Joe Felsenstein said...

Yup, this guy is right-wing Russian nationalism at its finest, the dominant ideology there these days. (He may even think he is left-wing, but he's headed there as fast as he can go). Of course similar ideologies are gaining in almost all countries, and this is a great threat to humanity.

Anonymous said...

"What most countries need today is a Stalin, and purges even more brutal and ruthless than what he did"

How can you rightly denounce the deliberate mass extermination inflicted on the Soviet Union population (and Greece) and then follow with defending the need to carry out in the future more "brutal and ruthless" purges than those under Stalin for the good of the modern world?
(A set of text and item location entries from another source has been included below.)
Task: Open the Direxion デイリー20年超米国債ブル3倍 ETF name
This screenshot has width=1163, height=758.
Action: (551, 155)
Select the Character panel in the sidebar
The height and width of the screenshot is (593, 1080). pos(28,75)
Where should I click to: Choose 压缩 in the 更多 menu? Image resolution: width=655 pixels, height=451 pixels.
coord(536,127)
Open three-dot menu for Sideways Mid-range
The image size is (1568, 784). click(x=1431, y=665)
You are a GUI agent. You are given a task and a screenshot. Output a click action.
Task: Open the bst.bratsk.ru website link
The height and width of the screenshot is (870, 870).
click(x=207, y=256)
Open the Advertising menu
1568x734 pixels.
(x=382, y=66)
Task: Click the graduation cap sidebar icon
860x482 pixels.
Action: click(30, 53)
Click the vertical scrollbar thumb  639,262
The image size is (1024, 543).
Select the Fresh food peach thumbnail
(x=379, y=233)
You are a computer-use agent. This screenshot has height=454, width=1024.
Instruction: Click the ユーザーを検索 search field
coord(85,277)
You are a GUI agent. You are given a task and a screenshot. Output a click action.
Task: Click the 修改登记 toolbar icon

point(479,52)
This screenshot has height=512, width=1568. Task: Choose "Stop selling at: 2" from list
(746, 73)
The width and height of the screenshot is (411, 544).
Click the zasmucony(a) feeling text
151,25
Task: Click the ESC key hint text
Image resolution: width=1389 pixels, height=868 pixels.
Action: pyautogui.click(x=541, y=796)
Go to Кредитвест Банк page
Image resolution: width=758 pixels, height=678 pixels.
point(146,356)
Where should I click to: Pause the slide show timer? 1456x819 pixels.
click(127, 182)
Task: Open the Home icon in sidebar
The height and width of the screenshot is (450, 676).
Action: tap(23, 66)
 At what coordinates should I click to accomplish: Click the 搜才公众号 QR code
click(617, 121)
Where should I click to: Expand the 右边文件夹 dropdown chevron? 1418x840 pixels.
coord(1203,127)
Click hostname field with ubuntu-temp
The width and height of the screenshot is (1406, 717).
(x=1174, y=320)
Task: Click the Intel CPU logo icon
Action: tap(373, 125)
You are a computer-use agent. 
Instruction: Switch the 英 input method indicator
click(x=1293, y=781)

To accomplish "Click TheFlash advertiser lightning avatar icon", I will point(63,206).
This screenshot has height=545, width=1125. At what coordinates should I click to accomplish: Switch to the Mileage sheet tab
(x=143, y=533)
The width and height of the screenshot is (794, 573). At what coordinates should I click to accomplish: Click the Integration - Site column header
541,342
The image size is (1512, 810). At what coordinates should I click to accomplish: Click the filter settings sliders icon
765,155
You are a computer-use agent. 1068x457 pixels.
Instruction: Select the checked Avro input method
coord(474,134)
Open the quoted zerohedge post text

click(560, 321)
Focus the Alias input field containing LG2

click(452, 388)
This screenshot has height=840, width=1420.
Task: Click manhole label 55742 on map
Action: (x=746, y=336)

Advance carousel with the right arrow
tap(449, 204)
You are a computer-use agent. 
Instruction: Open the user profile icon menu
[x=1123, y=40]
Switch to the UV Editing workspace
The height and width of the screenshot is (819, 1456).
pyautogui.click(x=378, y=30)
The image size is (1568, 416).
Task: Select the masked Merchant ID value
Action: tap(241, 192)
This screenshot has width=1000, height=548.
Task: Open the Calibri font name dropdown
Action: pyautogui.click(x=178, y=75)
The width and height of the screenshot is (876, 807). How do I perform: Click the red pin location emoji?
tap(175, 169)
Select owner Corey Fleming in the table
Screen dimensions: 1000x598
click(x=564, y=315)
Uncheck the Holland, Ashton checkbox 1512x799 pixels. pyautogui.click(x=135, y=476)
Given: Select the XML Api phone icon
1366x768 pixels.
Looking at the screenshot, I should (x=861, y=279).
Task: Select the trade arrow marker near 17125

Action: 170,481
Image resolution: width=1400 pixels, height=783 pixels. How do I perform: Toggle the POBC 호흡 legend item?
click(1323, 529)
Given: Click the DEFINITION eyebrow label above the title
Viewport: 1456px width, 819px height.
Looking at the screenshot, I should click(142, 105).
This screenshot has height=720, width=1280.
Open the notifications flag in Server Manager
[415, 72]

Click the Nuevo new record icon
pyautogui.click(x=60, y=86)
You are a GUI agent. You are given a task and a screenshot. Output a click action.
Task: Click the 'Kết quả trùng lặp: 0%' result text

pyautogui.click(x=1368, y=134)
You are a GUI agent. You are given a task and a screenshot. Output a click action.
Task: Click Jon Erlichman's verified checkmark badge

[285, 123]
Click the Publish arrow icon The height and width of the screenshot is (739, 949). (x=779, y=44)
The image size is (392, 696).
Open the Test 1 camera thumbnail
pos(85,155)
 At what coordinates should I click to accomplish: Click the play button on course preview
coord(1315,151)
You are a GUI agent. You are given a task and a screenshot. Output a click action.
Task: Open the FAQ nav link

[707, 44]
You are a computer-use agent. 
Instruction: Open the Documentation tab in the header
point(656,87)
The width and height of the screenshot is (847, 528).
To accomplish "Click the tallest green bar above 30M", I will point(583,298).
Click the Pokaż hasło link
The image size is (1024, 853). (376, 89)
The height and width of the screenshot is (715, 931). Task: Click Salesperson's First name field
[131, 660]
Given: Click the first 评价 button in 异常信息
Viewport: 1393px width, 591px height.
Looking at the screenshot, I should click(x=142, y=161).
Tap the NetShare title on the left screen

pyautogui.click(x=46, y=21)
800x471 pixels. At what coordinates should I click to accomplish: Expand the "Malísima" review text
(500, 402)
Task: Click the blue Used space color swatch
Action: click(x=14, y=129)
Gosh, some human minds, how dreadful and scary

Robert Byers said...

Its right this person says anonymous .Its the most unintelligent historical review EVER. A waste of time to answer anything. I was always so proud canada got a beach along with the two big guys. our forces easily prevailed. later they had lots of trouble howevdr incountry. As a Christian one needs a good moral reason to gey killed or kill. i'm not persuaded cAnadians needed to join WWII.Why should we die?likewise i don't consent to my countrys giving money today to Ukraine to wage war. i say stop the war despite the evil side, Putin, getting its way. human life is the priority and not land. nothing has changed since those stupid war years back then. they still killing over the same land. Canada needs a no war party but has lots of problems anyways.

SPARC said...

Being German I am thankfull for the contributions and the sacrifice by the allied troups that enabled us to overcome Nazism.